◆ DIRECTIONS ◆
The answer must be an exact copy of every record.

Stored data entries
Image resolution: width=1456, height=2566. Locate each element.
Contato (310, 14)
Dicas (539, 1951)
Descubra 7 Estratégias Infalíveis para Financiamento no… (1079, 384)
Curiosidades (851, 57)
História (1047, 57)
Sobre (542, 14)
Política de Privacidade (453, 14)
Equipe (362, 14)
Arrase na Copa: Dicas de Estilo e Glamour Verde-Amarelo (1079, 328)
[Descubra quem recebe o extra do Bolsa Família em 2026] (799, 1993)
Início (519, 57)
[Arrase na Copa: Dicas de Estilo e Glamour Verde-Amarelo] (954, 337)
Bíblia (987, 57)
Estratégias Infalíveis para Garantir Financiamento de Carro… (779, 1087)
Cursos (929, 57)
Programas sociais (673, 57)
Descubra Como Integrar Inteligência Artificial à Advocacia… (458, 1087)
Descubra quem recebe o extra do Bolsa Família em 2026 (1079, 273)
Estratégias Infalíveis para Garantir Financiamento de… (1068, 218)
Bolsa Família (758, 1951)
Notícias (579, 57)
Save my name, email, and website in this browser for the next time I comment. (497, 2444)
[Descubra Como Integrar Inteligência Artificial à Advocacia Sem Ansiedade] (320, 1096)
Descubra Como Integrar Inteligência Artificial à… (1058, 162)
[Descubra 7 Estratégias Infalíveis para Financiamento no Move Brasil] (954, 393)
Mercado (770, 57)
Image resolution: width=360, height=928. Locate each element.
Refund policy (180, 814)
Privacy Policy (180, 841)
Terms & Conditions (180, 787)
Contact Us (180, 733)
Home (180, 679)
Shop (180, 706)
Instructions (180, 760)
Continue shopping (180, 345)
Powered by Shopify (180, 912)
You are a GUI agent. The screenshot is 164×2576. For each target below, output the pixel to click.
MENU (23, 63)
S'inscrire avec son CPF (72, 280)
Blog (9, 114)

◆ SOLUTION TO THIS TASK ◆
Image resolution: width=1456, height=2566. Locate each element.
Contato (310, 14)
Dicas (539, 1951)
Descubra 7 Estratégias Infalíveis para Financiamento no… (1079, 384)
Curiosidades (851, 57)
História (1047, 57)
Sobre (542, 14)
Política de Privacidade (453, 14)
Equipe (362, 14)
Arrase na Copa: Dicas de Estilo e Glamour Verde-Amarelo (1079, 328)
[Descubra quem recebe o extra do Bolsa Família em 2026] (799, 1993)
Início (519, 57)
[Arrase na Copa: Dicas de Estilo e Glamour Verde-Amarelo] (954, 337)
Bíblia (987, 57)
Estratégias Infalíveis para Garantir Financiamento de Carro… (779, 1087)
Cursos (929, 57)
Programas sociais (673, 57)
Descubra Como Integrar Inteligência Artificial à Advocacia… (458, 1087)
Descubra quem recebe o extra do Bolsa Família em 2026 (1079, 273)
Estratégias Infalíveis para Garantir Financiamento de… (1068, 218)
Bolsa Família (758, 1951)
Notícias (579, 57)
Save my name, email, and website in this browser for the next time I comment. (497, 2444)
[Descubra Como Integrar Inteligência Artificial à Advocacia Sem Ansiedade] (320, 1096)
Descubra Como Integrar Inteligência Artificial à… (1058, 162)
[Descubra 7 Estratégias Infalíveis para Financiamento no Move Brasil] (954, 393)
Mercado (770, 57)
Image resolution: width=360, height=928. Locate each element.
Refund policy (180, 814)
Privacy Policy (180, 841)
Terms & Conditions (180, 787)
Contact Us (180, 733)
Home (180, 679)
Shop (180, 706)
Instructions (180, 760)
Continue shopping (180, 345)
Powered by Shopify (180, 912)
You are a GUI agent. The screenshot is 164×2576. For each target below, output the pixel to click.
MENU (23, 63)
S'inscrire avec son CPF (72, 280)
Blog (9, 114)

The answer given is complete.